Она говорила совсем тихо, и словно бы уже ласкала этого, неведомого ей страдальца. А, вслед за ней, в пещеру вошел и Барахир, и, рядом с ним и Дитье, на лице которого проступила уже значительная бородка; рядом с ним выступил и Рэнис, который нес на руках иссушенное, недвижимое тело Сикуса. За Дитье стали выходить Цродграбы: и все они были бледны, исхудали больше прежнего, и теперь походили на скелетов восставших из могил, к тому же — и в разодранных одежках. Все они закрывали глаза, стонали — так как этот, хлынувший вдруг свет, подобен был иглам для них, столько дней проведших во мраке.

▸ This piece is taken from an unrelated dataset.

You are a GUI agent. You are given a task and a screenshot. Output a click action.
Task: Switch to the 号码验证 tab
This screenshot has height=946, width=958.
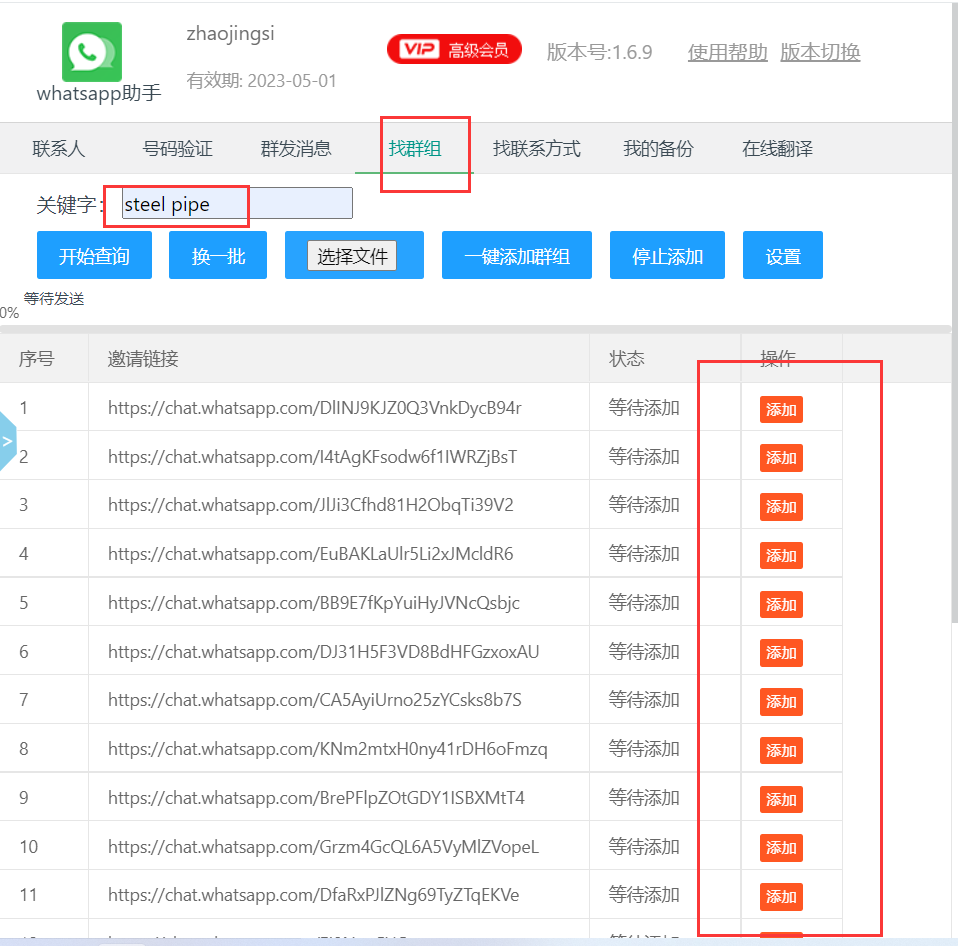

— Да. Здесь есть кто-то, и здесь кровью пахнет… здесь зло какое-то. — проговорил Барахир, и выставил пред собою, длинный обломок гранита, по форме напоминающий клинок.
Цродграбы стонали: спрашивали, когда света убавиться; а глаза их, постепенно, все-таки, к этому освещению привыкали — из бывших в пещере никто, по прежнему не замечал их, хотя из прохода потянуло сильным сквозняком, и даже языки пламени всколыхнулись, затрепетали обдавая большим жаром горбатого и Ринэма. У Ринэма тряслось все лицо, и вообще — было искажено так, что и не признать в нем было человека: нет-нет — и не человек это был вовсе, но какое-то чудище в агонии мечущееся. И он, хрипел:
— Отпусти… Отпусти же!.. Все расскажу! Выпусти же меня!..
— Нет! — так же хрипел горбатый, которого тоже трясло от восторга, ибо он жаждал так вот вымещать свою злобу на всех людях. — Буду держать тебя до тех пор, пока не расскажешь все…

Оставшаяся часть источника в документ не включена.